## Task
Exact copy, pictures excluded: print the lines from the one with "Instruction: Enable new" through the final line of the records.
----
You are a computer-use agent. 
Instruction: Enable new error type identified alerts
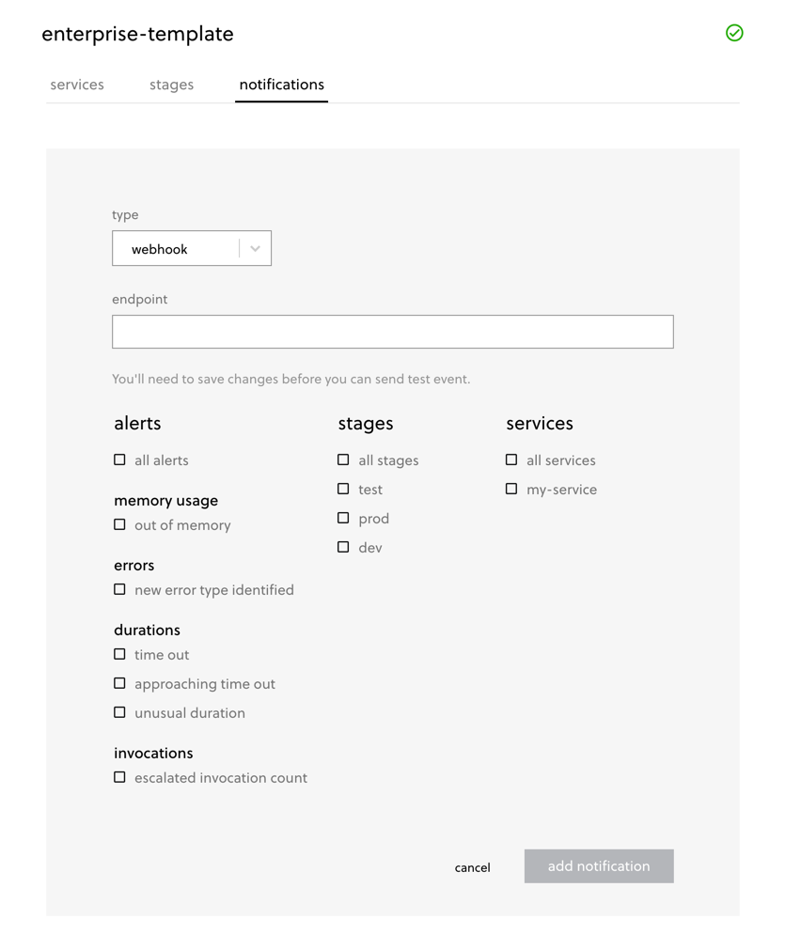pyautogui.click(x=119, y=589)
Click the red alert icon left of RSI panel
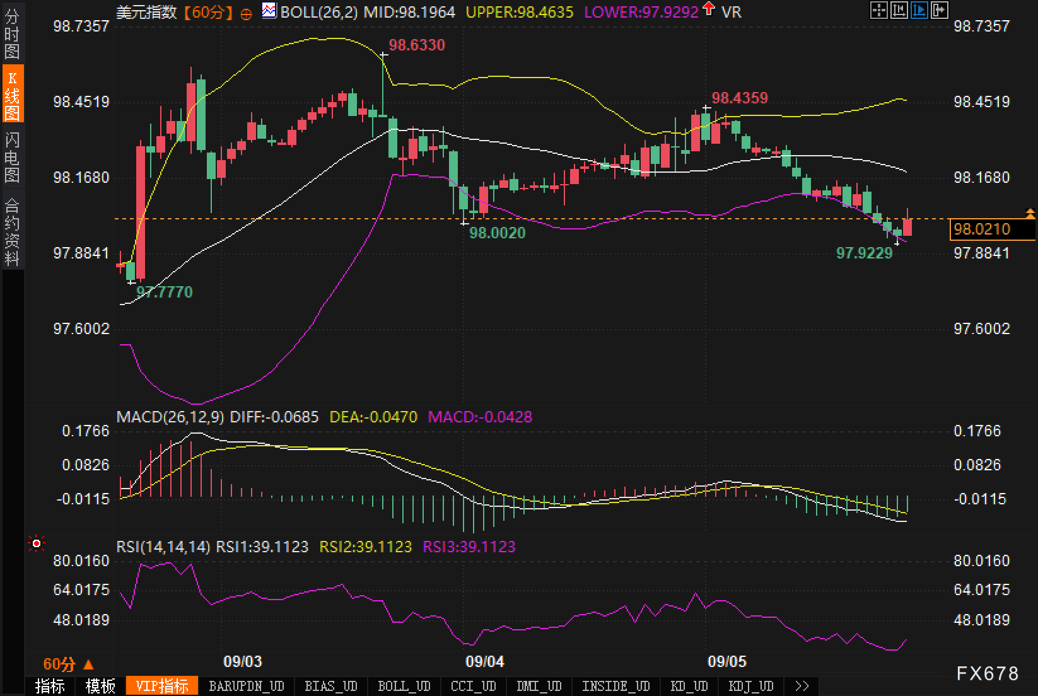The height and width of the screenshot is (696, 1038). click(x=37, y=543)
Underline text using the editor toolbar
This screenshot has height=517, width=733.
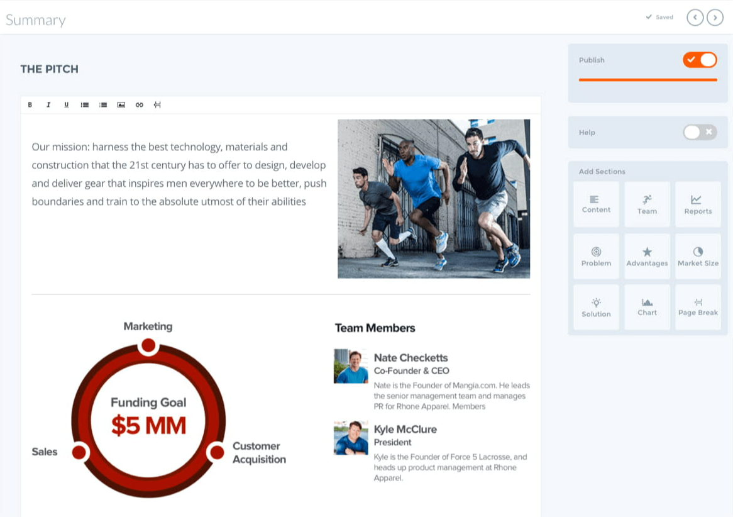pyautogui.click(x=66, y=105)
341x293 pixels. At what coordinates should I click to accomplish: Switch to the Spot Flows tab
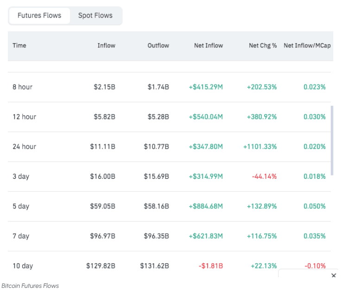pyautogui.click(x=95, y=15)
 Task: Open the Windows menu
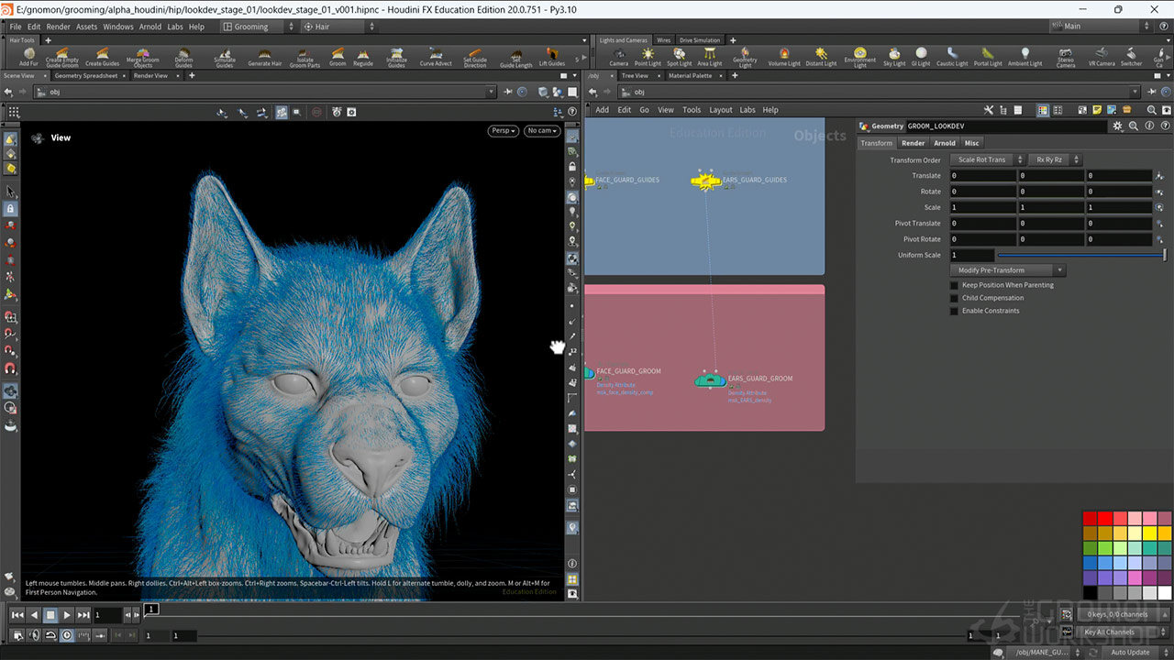[x=118, y=27]
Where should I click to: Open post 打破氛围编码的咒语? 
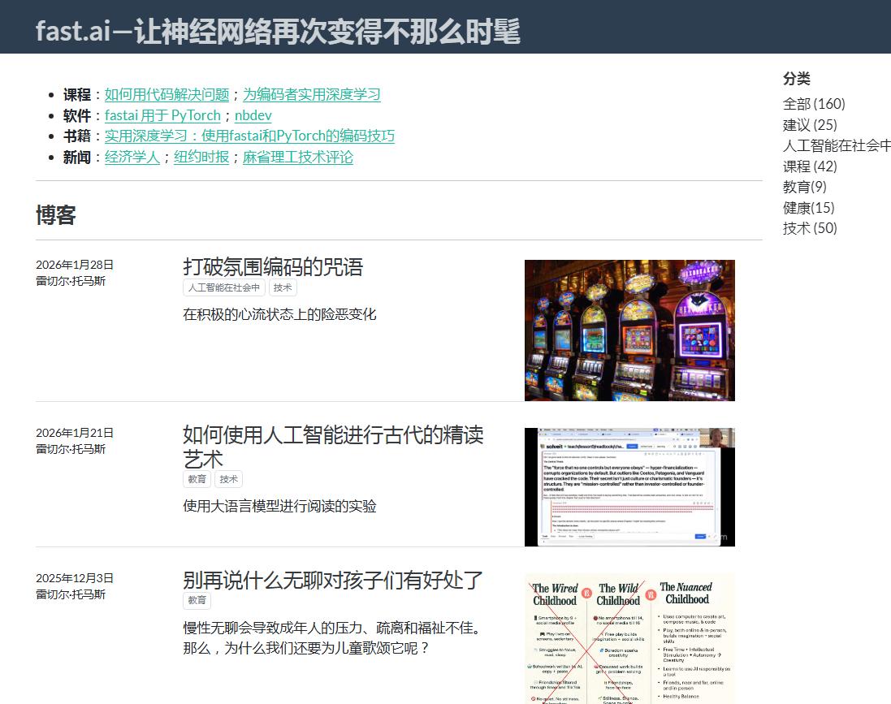point(273,267)
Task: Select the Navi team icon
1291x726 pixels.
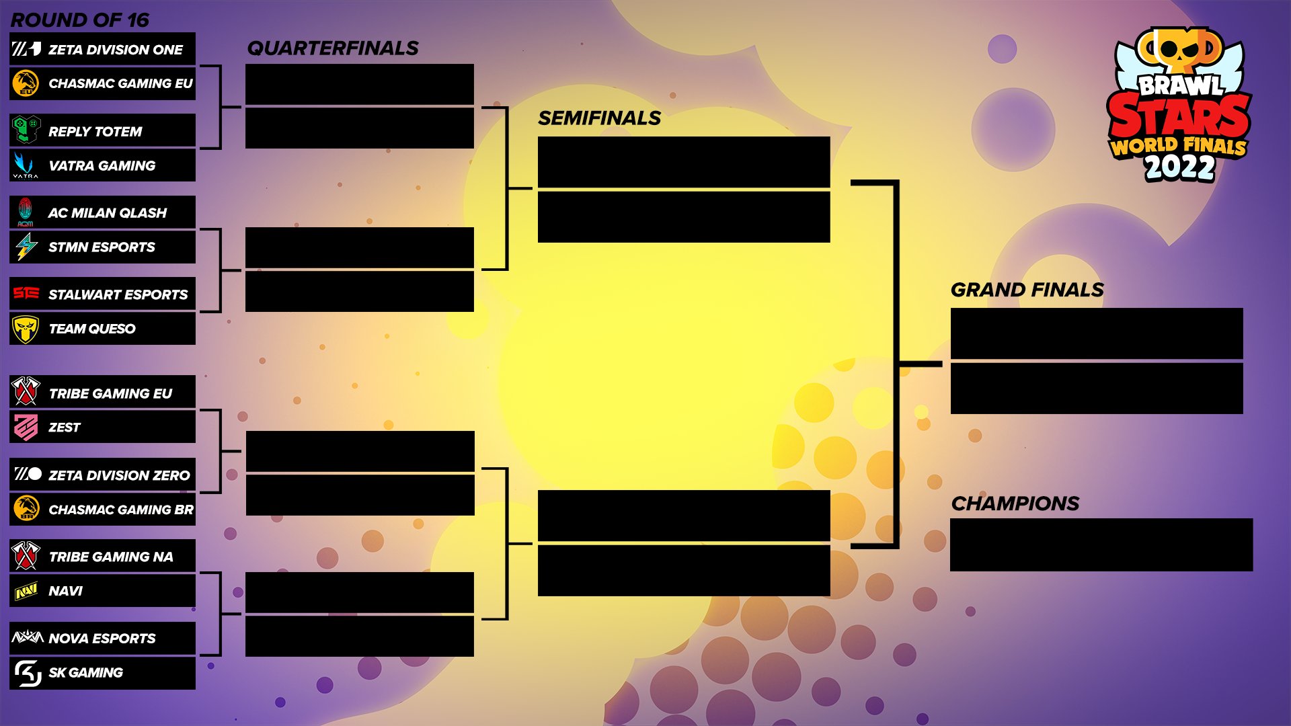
----
## Task answer
Instruction: Enable new error type identified alerts
pyautogui.click(x=119, y=589)
Click the red alert icon left of RSI panel
The height and width of the screenshot is (696, 1038). click(x=37, y=543)
Underline text using the editor toolbar
This screenshot has height=517, width=733.
pyautogui.click(x=66, y=105)
341x293 pixels. At what coordinates should I click to accomplish: Switch to the Spot Flows tab
pyautogui.click(x=95, y=15)
 Task: Open the Windows menu
[x=118, y=27]
Where should I click to: Open post 打破氛围编码的咒语? 
point(273,267)
Task: Select the Navi team icon
1291x726 pixels.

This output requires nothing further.